1988/02/24 朝日新聞朝刊
ダムは村を興せるか 生かす道探るシンポで苦悩も浮き彫りに
いま全国で三百十余のダム建設工事が進行している。その大半が集落の移転や補償金をめぐって住民間の反目を誘発するなど、貧しくても平穏だった地域の生活を破壊する「厄介物」視されている。そうした“宿命”を打破し、逆にダムを地域振興の起爆剤にする道をみんなで探ろう――20日、東京・日本橋で同じ悩みを持つ自治体と建設省、国土庁関係者、それに学識経験者、民間デベロッパーらが集まり、珍しいシンポジウムを開いた。出席者からは意欲的な取り組みの実例紹介や建設的意見が続出したが、地域により抱えている事情が異なるため、共通の模範解答にはなりにくく、問題の深刻さを浮き彫りにした。
(井出隆雄記者)
関係者の話によると、現在、全国で建設省所管のダムは285あるが、それらの建設が地域の繁栄に結びついた例はほとんどない。このため、最近では建設の適地と名指しされた自治体の中には「ダムは村を滅ぼす」と、拒絶反応を示すところも少なくない。
また、完成したダムの水が冷たくて下流で魚の養殖ができないとか、富栄養化して飲料に適さない、濁りがいつまでも消えない、さらには土砂の流入がひどく、治水機能が果たせない、といった事例も、あちこちで出始めた。
「これではダムができなくなってしまう」。心配した国は48年に地域住民の生活環境整備を主眼とする「水源地域対策特別措置法」を制定、これに該当しないところには基金を設けて補完、建設への理解と協力を得る作戦に着手した。
その後もいろいろな対策を講じてきたが、地域住民にとっては大半が招かれざる客。
そこで国は昨年12月、ダム地域が抱えるすべての問題を調査研究する財団法人「ダム水源地環境整備センター」を設立した。
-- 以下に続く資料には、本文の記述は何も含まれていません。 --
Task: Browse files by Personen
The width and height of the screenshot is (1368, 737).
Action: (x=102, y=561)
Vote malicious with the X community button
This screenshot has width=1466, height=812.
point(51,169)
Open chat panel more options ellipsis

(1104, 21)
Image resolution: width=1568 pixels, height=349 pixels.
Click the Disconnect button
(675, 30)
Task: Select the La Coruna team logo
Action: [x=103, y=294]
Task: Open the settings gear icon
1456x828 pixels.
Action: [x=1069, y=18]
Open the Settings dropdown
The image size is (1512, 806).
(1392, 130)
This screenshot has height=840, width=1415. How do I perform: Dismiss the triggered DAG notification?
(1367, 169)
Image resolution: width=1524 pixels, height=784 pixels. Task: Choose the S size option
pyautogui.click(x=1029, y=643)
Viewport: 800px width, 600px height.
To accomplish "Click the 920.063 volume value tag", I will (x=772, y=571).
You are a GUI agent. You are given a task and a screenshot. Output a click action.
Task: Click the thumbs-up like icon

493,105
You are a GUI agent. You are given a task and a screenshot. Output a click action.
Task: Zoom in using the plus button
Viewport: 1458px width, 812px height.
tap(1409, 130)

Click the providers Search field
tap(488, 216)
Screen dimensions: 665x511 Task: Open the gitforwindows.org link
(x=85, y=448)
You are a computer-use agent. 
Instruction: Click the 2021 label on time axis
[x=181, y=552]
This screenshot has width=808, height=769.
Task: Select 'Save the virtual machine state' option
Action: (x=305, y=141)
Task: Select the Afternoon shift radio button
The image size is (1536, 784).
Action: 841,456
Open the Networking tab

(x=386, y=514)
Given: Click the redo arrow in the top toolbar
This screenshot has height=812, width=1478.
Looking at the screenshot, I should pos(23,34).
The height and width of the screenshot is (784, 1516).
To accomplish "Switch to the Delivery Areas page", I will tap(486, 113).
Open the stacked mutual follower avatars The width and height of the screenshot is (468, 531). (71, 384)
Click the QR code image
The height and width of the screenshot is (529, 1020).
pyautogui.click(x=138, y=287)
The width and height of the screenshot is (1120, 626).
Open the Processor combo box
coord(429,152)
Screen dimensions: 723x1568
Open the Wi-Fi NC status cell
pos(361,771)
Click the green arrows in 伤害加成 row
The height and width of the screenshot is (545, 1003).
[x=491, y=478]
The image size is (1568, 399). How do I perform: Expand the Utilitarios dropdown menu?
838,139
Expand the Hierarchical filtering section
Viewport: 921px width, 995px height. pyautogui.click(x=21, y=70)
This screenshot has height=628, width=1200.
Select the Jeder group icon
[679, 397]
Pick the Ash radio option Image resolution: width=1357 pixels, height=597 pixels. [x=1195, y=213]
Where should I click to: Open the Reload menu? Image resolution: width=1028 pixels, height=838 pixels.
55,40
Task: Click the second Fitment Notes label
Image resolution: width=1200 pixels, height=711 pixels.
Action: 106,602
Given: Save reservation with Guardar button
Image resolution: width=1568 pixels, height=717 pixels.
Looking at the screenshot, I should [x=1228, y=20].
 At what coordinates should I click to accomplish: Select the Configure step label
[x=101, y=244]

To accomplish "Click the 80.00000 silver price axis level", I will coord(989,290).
また、63年度からは新たにダム湖とその周辺をレクリエーション施設、観光資源として活用、地域の活性化にも役立てる「レイクリゾート事業」にも乗り出すことになった。
こうした新しい動きに注目した民間のシンクタンク地域交流センター(東京都港区、田中栄治代表)が、ダム問題に関心を持つ各界の人々に「ダムを地域づくりに活かす意見交換会」を呼びかけたところ、全国各地から約60人が参加した。
シンポジウムでは、67年完成予定のダムを郷土がん具や伝統工芸、日本一の滝桜などを織りこむ工芸公園にしようと計画している福島県三春町、「住民自らが面白くないものに、よそから人は来てくれない」と56年完成のダム周辺に住民総出で花木を植えたり、水上ゴルフ、100メートルの大噴水、日本一の浮橋建設に取り組んでいる愛媛県野村町、「ダムができて滅びる町村は、できなくてもつぶれる」と、発電所の固定資産税目当てに寒河江ダムを積極的に誘致し、月山を結ぶ観光ルートの拠点化を目ざす山形県西川町などの意欲的な事例が町長らから披露された。
しかし、「ダムが8つもあるが、できるたびに近隣の人々の仲が悪くなり、温泉宿の経営も人材不足のうえ弱小資本で思うに任せない」(栃木県栗山村)「2万ヘクタールの国有林伐採が進み、土砂崩壊もひどい。ダムを起爆剤にしたいが、水源林の維持管理をどうするか」(長野県長谷村)といった悩みも出た。
加えて、これらのダムは治水のため、降雨量の多い行楽期にぐっと水位を下げねばならない。それに、水道として利用するところでは湖上の利用にも制約がある。
結局、天竜川水系の3県42市町村が、流域経済・文化圏の形成と水系の治山・治水を目ざして3年前から始めた「流域市町村サミット」と、聖火リレー、展覧会などを通じての上下流住民の交流のように、即効薬ではないが、地道な積み上げが当面唯一の共通の打開策のようだ。
それでも、これまでこうした意見交換の機会さえなかっただけに、参加者は口々に「参考になった」と好意的。交流センターでは今後もダムを持つ町村などでの定期的交流も考えたいといっている。